We propose that the moment-to-moment content of consciousness just is whichever neural/mnemonic representation is, at that instant, the most accessible state, given the system’s history and embedding context. The accessibility term for the transient ease with which a stored representation can be retrieved becomes the central construct. On this view, the stream is not a mysterious addition to physical process; it is the serial, trajectory of a system undergoing relativistic state transitions.
The resulting framework is near-deterministic at the psychological level: every transition is fully shaped by prior causes acting through the accessibility mechanism, rendering libertarian free will impossible at the level of conscious choice, while remaining neutral on whether low-level physical indeterminism ultimately contributes noise to the perturbation phase.
An Evolutionary Account of Consciousness
Biological evolution is standardly described in terms of variation, selection, and inheritance operating across generations (Darwin, 1859). Over the last half-century, the framework has been repeatedly generalized as “Universal Darwinism” by Dawkins, who applies the same abstract logic, generates variants, selects some subset, and retains the selected features. The concept evolved and contributed to cultural evolution (Mesoudi et al., 2006), immune-system dynamics (Edelman, 1987), neural development (Calvin, 1988) and even cosmology (Smolin, 1997). In each case, a population of entities undergoes differential persistence according to context-sensitive criteria.

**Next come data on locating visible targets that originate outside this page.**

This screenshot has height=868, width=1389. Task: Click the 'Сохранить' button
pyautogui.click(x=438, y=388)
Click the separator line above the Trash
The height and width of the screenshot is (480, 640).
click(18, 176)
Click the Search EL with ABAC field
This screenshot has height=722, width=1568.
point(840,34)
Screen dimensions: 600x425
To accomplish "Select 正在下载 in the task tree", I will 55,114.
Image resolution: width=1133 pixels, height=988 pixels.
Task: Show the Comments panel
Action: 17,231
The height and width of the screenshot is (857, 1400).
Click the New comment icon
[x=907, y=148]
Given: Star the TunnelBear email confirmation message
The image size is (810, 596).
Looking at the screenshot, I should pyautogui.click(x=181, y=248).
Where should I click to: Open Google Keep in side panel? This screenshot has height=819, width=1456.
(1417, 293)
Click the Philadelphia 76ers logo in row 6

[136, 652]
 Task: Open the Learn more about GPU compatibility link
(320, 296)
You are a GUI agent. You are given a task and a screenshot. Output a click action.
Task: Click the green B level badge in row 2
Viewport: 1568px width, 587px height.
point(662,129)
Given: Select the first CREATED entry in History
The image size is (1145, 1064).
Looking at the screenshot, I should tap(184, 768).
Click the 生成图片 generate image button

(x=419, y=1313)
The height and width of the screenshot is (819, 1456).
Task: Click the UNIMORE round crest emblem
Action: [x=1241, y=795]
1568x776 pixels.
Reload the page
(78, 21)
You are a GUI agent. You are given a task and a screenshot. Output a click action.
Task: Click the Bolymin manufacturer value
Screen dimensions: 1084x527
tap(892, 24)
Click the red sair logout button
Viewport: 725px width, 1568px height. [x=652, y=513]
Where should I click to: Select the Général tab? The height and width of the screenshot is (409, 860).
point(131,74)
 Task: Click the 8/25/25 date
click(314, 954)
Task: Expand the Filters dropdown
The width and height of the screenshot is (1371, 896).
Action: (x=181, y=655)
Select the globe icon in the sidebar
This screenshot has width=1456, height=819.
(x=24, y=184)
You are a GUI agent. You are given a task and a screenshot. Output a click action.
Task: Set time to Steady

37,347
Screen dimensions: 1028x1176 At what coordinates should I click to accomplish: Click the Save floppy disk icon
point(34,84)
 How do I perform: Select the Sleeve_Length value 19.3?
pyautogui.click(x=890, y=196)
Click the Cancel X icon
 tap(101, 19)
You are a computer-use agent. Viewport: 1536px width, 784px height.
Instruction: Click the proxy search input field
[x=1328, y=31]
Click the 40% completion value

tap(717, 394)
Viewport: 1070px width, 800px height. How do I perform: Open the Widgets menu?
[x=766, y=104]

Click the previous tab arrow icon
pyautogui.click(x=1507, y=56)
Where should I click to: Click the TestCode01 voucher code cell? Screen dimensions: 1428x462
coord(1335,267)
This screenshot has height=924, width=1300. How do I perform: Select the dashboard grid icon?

Thus, remarkably general abstract dynamic recurs across vastly different domains of nature. Systems that adapt and maintain coherence do so through repeated cycles in which (1) the current state is perturbed in multiple ways, (2) only certain resulting configurations transiently persist according to context-sensitive constraints, and (3) the persisting configuration becomes the starting point for the next cycle (Stoelhorst, 2005).
The central thesis of this paper is that the same abstract dynamic, varying only in timescale and substrate, operates on the millisecond-to-second level we directly experience as the stream of phenomenal consciousness. At this level, the competing entities are not organisms, antibodies, or cultural items, but fleeting neural and mnemonic patterns. Within conscious processing, the three phases take the following domain-specific forms:
Perturbation: the current dominant state is continuously modified by sensory input, spontaneous activity, and internal noise, modifications that are never ontologically random and originate from specific physical and biochemical imbalances produced by the system’s current relations and antecedent causes.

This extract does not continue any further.